Compiling Operators for OGA Models#

Ryzen AI currently supports many popular LLMs in both hybrid and NPU-only flows. For these models, the required operators are already compiled and included in the Ryzen AI runtime. Such models can be run directly on Ryzen AI without any additional preparation.

When users fine-tune these models, only the weights change and no new operator shapes are introduced. In that case, follow the steps from Preparing OGA Models to prepare the model, which will run on the Ryzen AI runtime using the precompiled operators.

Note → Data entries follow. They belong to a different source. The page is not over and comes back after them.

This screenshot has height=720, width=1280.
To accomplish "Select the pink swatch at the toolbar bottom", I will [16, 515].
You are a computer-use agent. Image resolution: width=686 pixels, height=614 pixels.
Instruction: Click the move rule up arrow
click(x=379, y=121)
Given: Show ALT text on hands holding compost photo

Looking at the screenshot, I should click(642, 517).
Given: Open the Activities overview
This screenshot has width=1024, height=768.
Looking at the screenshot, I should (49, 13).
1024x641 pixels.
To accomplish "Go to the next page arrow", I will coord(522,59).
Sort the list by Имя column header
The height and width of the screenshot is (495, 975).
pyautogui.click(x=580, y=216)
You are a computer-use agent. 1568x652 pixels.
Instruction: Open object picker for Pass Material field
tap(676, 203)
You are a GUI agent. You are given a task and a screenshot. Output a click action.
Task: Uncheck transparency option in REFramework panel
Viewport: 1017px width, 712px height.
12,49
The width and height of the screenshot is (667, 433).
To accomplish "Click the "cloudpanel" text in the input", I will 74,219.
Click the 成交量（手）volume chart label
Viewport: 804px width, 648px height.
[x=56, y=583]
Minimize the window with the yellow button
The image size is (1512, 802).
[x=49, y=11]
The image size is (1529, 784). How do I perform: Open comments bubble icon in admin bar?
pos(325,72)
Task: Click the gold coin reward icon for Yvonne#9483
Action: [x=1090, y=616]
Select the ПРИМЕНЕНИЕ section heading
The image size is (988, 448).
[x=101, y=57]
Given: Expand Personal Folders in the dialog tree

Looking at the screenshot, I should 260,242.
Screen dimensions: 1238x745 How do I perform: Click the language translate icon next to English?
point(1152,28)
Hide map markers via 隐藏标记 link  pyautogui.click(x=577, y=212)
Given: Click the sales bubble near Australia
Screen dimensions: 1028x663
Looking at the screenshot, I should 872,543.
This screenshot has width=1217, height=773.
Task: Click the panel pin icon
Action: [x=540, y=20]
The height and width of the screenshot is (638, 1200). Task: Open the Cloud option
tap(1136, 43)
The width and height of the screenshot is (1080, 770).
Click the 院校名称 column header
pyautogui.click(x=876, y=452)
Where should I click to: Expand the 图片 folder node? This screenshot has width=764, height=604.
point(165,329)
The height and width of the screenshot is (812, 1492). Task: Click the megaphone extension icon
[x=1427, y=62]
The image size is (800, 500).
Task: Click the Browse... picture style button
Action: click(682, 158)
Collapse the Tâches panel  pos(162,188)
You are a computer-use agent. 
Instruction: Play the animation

However, in cases where architectural changes introduce new operator shapes not available in the Ryzen AI runtime, additional operator compilation is required. This page provides a recipe to compile operators that are not already present in the runtime. This flow is experimental, and results may vary depending on the extent of the architectural changes.

Note

All OGA models are currently based on the ONNX Runtime GenAI Model Builder architecture. Therefore, this operator compilation flow requires the models are supported by ONNX Runtime GenAI.

Operator Compilation Flow (Hybrid Execution)#

Currently this flow is primarily supported for hybrid execution.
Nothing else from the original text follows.